## BEGIN TEXT

What I first did is to simply extract the filepath of all documents using CMD and DIR, and output it to a csv file which I processed.
Then, using an excel formula, extract the filename from the path and remove the filetype as well. I've added an extra column for the keywords portion, which is split via commas.
Once a search is initiated, the search term is broken down to each individual words via spaces. This goes the same for the filename, and keywords. After that, a simple for loop just iterates each word and see if's a match. If it is, a counter is added. Once done, the data is copied onto a temporary sheet.
After checking all available filepaths and moving the matched result on the temporary sheet, I sort them based on the counter, so that the highest match goes on top. Then, I copy the results (including the path) to the main sheet with the searchbox, display the results, and add a hyperlink so that it can be clicked.
Sub Searchresult()
Dim x As Range, y As Long, count As Long, i As Integer, j As Integer, k As Integer, l As Integer
Dim names() As Variant, namesdup() As Variant
Dim search() As String, keyword() As String, namesraw() As String, searchval As String
Dim result As String
Dim tbl As ListObject, sortcol As Range, lrow As Long, lrow2 As Long
OptimizeVBA True 'Makes processing this a lot faster
searchval = Worksheets("Sheet1").Range("E8").Value 'Gets the searchbox text
With Worksheets("Sheet3") 'Prep for placing results in table.
Set tbl = .ListObjects("tblSearch")
Set sortcol = .Range("tblSearch[sort]")
tbl.DataBodyRange.ClearContents
End With
With Worksheets("Sheet2")

## END TEXT

Rewrite the text beginning at the words "Once a search" and stopping after "can be clicked.", putting "helper sheet" in place of "temporary sheet" throughout. Rely on the text above and nothing else.

## BEGIN SUPPLIED RECORDS

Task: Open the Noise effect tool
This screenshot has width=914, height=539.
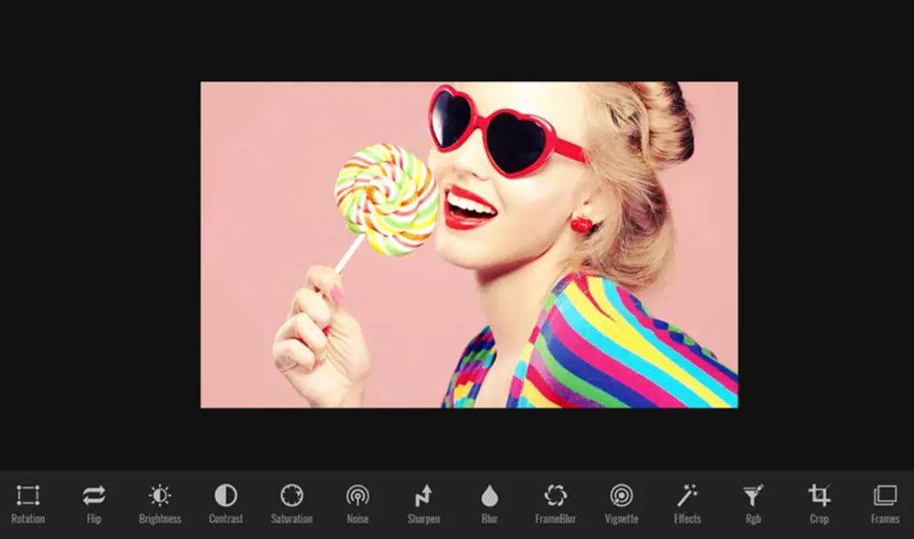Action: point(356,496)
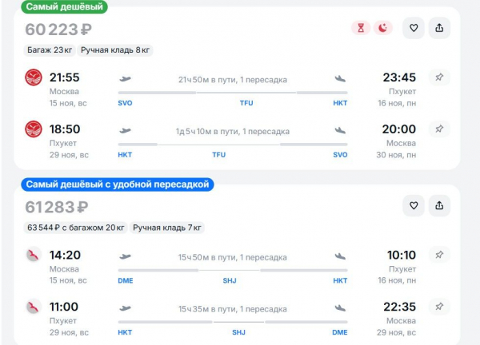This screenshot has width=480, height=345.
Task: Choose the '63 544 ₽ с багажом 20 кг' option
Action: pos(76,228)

## END SUPPLIED RECORDS
## BEGIN SUPPLIED RECORDS

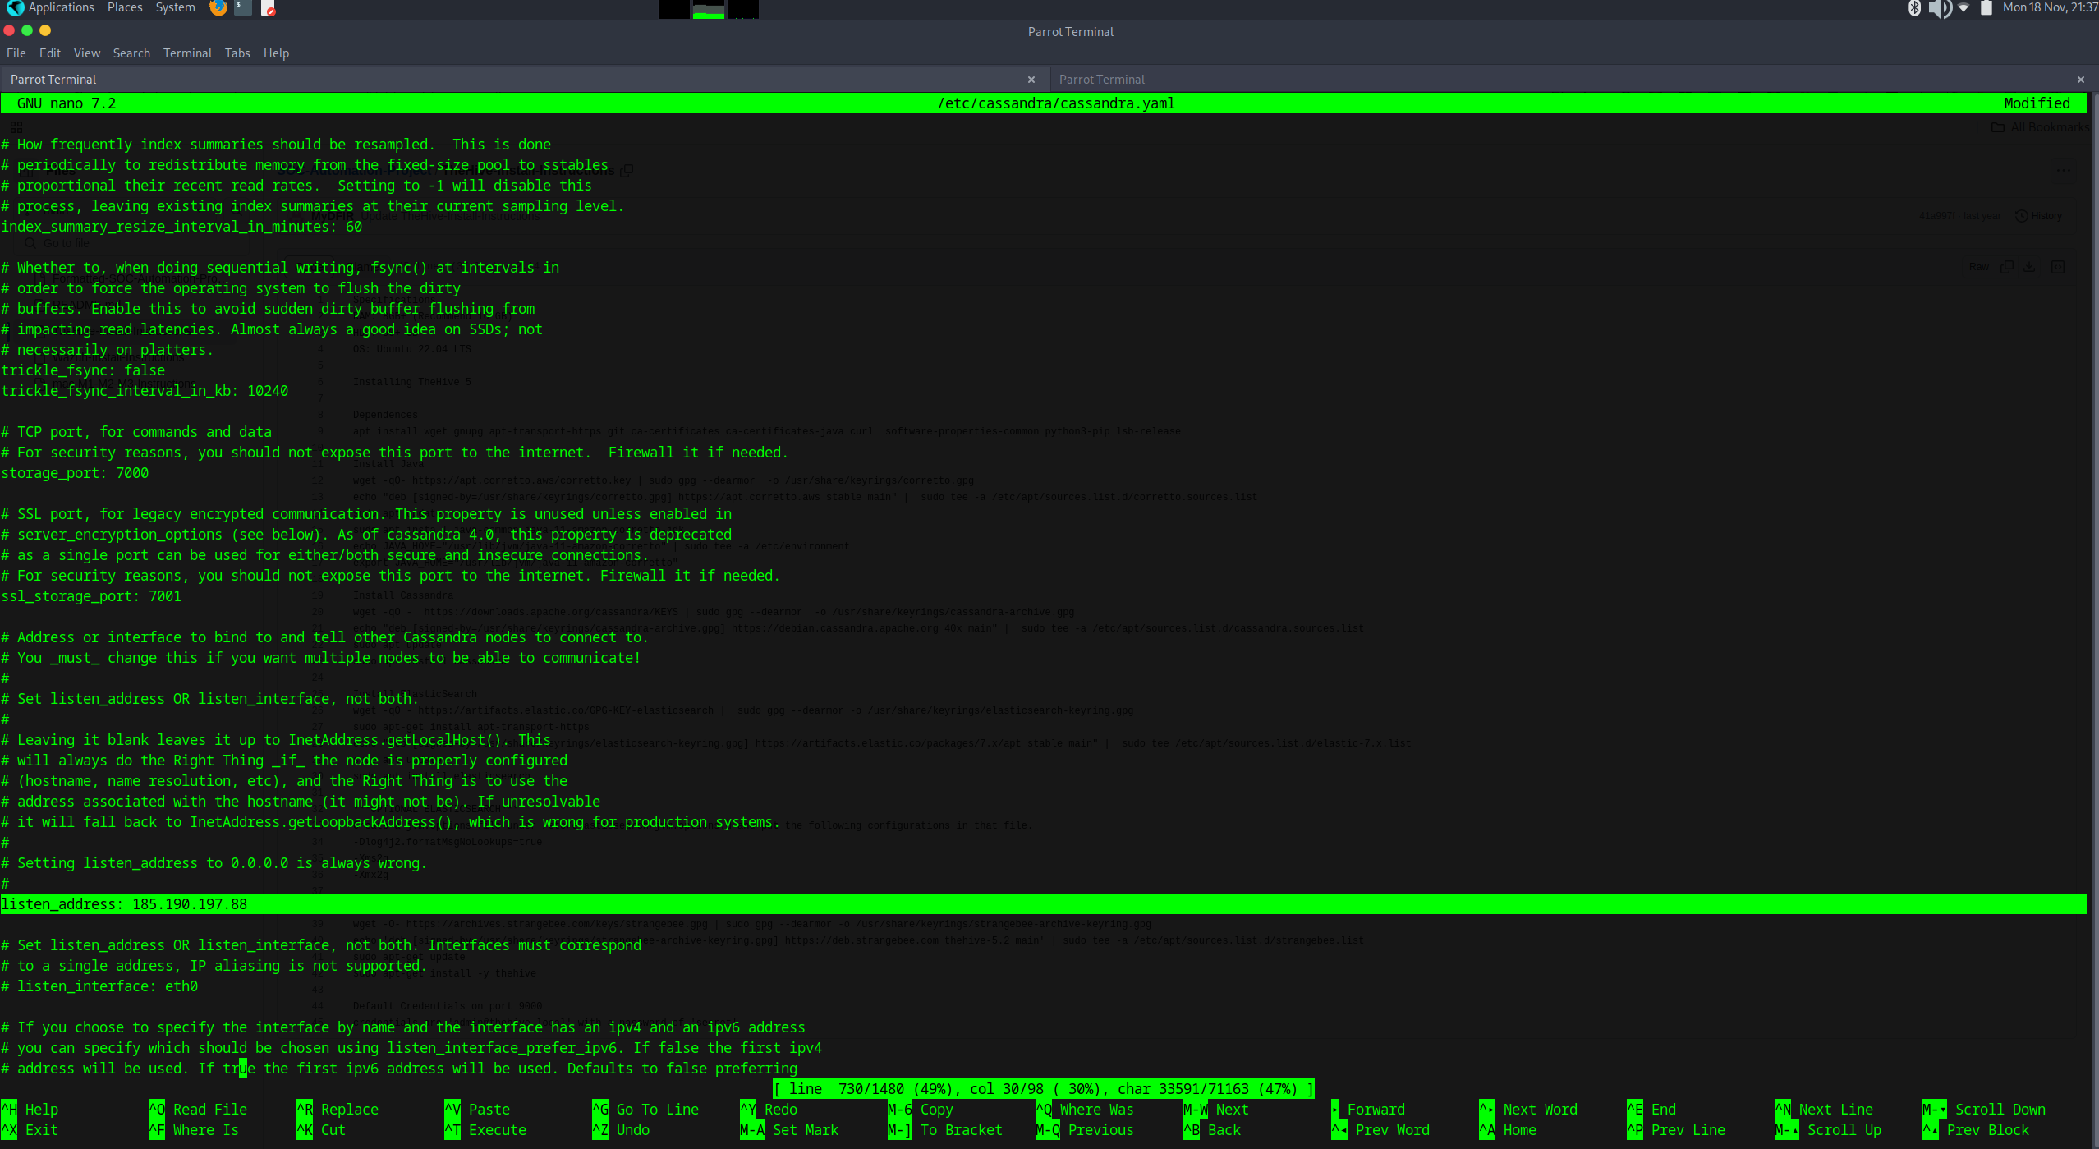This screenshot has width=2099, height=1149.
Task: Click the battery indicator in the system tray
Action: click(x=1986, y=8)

## END SUPPLIED RECORDS
## BEGIN SUPPLIED RECORDS

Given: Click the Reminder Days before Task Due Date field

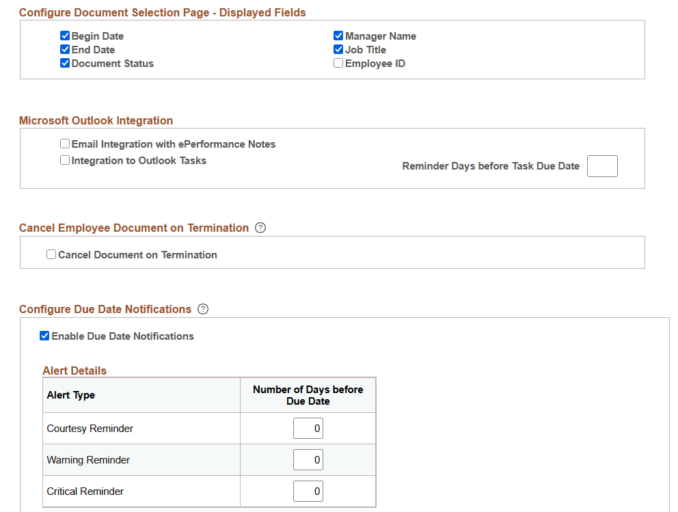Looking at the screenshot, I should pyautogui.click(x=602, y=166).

## END SUPPLIED RECORDS

**THE SOLUTION**.
Once a search is initiated, the search term is broken down to each individual words via spaces. This goes the same for the filename, and keywords. After that, a simple for loop just iterates each word and see if's a match. If it is, a counter is added. Once done, the data is copied onto a helper sheet.
After checking all available filepaths and moving the matched result on the helper sheet, I sort them based on the counter, so that the highest match goes on top. Then, I copy the results (including the path) to the main sheet with the searchbox, display the results, and add a hyperlink so that it can be clicked.